TC_{1}, if present, is global, and encodes the Extra Guard Time integer (N), from 0 to 255 (8th MSbit to 1st LSbit); otherwise, N = 0. N defines how much the Guard Time that the reader must apply varies from a baseline of 12 ETU (corresponding to 1 start bit, 8 data bits, 1 parity bit, and 2 stop bits; with the second stop bit possibly used for an error indication by the receiver under protocol T = 0).
The Guard Time is the minimum delay between the leading edge of the previous character, and the leading edge of the next character sent.

Except when N is 255, the Guard Time is: GT = 12 ETU + R*N/f

where:

– f is the clock frequency being generated by the reader;

– R is some number of clock cycles, either:

  – per ETU, R = F/D, if T = 15 is absent from the ATR;

  – defined by TA_{1}, R = F_{i}/D_{i} (or its default value), if T = 15 is present in the ATR.

N = 255 has a protocol-dependent meaning: GT = 12 ETU during PPS (Protocol and Parameters Selection) and protocol T = 0, GT = 11 ETU under protocol T = 1 (corresponding to 1 start bit, 8 data bits, 1 parity bit, and 1 stop bit; with no error indication).

Except under protocol T = 1, the card transmits with a Guard Time of 12 ETU, irrespective of N.
Under protocol T = 1, the Guard Time defined by N is also the Character Guard Time (CGT), and applies to card and reader for characters sent in the same direction.

Note: The reader remains bound by the Guard Time GT defined by N when other prescriptions specify another minimum delay between leading edges of characters in different directions, even when that minimum is lower than GT.

Historical note: ISO/IEC 7816-3:1989 only defined that N code the EGT as a number of ETU, the method now used when T = 15 is absent from the ATR. With this convention, cards that allow negotiation of a reduced number of clock cycles per ETU after PPS must also allow a proportionally reduced number of clock cycles for the EGT, which does not match with a common EGT motivation: account for delays before the card can receive the next character.
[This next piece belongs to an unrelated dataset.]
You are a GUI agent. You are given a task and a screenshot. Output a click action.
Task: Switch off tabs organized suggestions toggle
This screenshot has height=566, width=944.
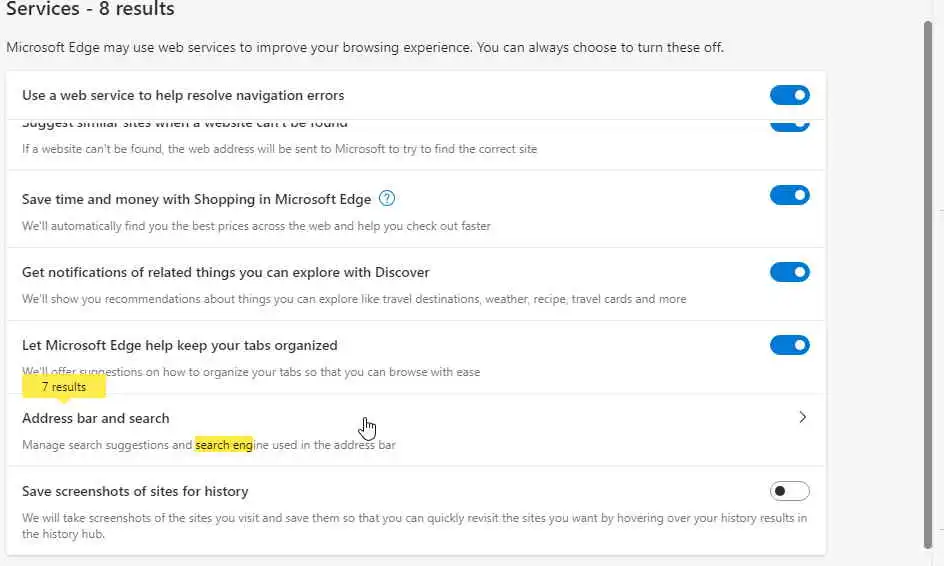[789, 345]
The 1997 edition of the standard introduced that when T = 15 is present in the ATR, N code the EGT as a multiple of the number of clock cycles per ETU coded by TA_{1}, making the EGT effectively independent of the number of clocks cycles per ETU negotiated, while maintaining compatibility with former readers at least if they did not change the number of clock cycles per ETU.
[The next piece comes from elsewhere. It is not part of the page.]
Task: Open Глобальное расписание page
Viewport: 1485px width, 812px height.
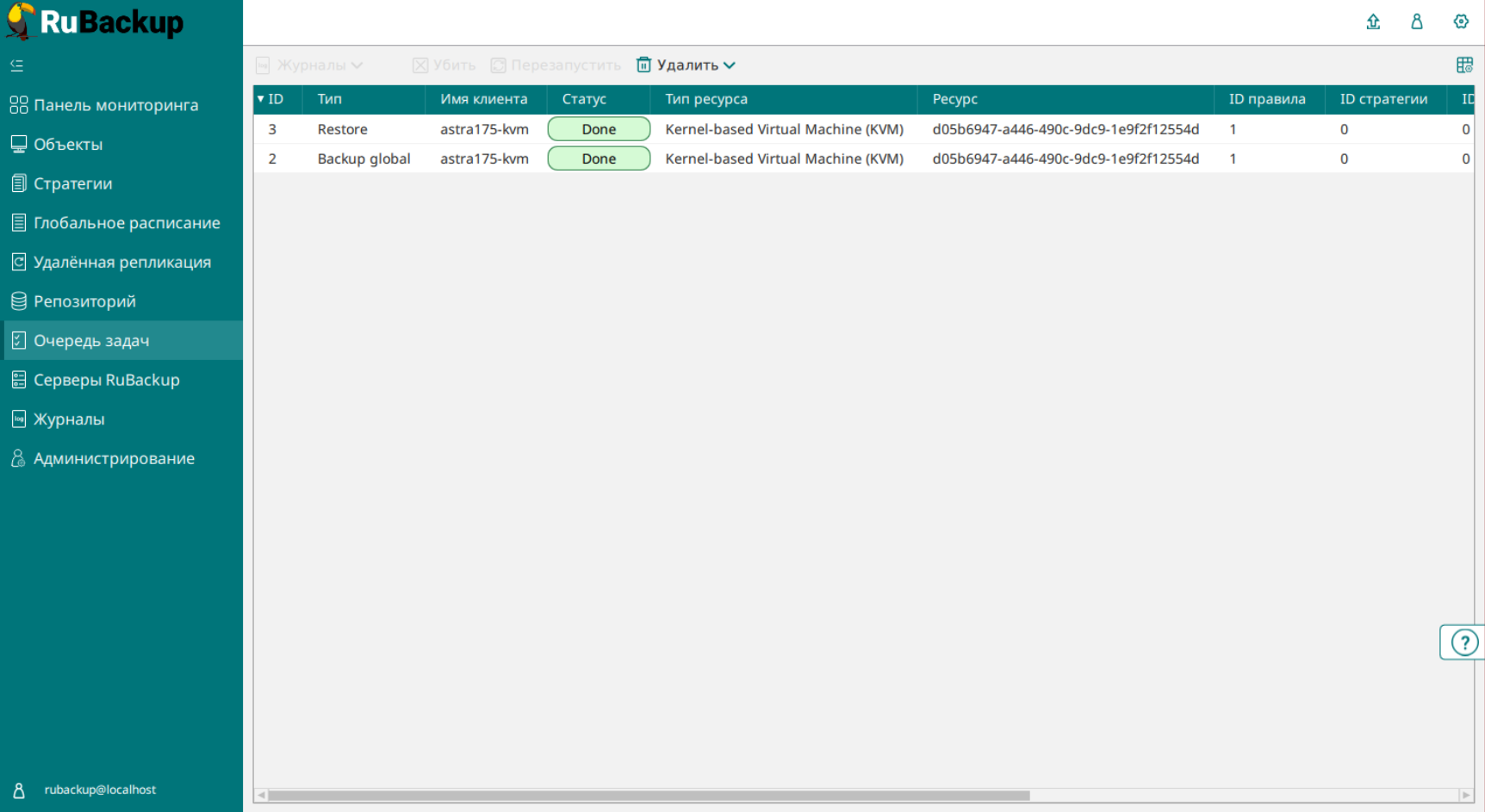Action: (127, 223)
==== Interface byte TD_{i} ====

Interfaces byte TD_{i} for i≥1, if present, are structural.

TD_{i} encodes in its 4 high-order bits the presence of at most 4 other interface bytes: TA_{i+1} (resp. TB_{i+1}, TC_{i+1}, TD_{i+1}) follow, in that order, if the 5th (resp. 6th, 7th, 8th) bit of TD_{i} is1.

TD_{i} encodes in its 4 low-order bits (4th MSbit to 1st LSbit) an integer T, in range [0..15]. T = 15 is invalid in TD_{1}, and in other TD_{i} qualifies the following TA_{i+1} TB_{i+1}, TC_{i+1}, TD_{i+1} (if present) as global interface bytes. Other values of T indicates a protocol that the card is willing to use, and that TA_{i+1} TB_{i+1}, TC_{i+1}, TD_{i+1} (if present) are specific interface bytes applying only to that protocol. T = 0 is a character-oriented protocol. T = 1 is a block-oriented protocol. T in the range [3..14] is RFU.

Historical note: provision for dynamically qualifying interface bytes as global using T = 15 did not exist in ISO/IEC 7816-3:1989.

==== Interface byte TA_{2} ====

Interface byte TA_{2}, if present, is global, and is named the specific mode byte.

Presence of TA_{2} commands that the reader use specific mode as defined by TA_{2} and earlier global bytes, rather than negotiable mode when TA_{2} is absent.

TA_{2} encodes in its 4 low-order bits an integer T defining the protocol required by the card, in the convention used for TD_{1} (EMV prescribes that a card which T encoded in TA_{2} does not match that in TD_{1} shall be rejected).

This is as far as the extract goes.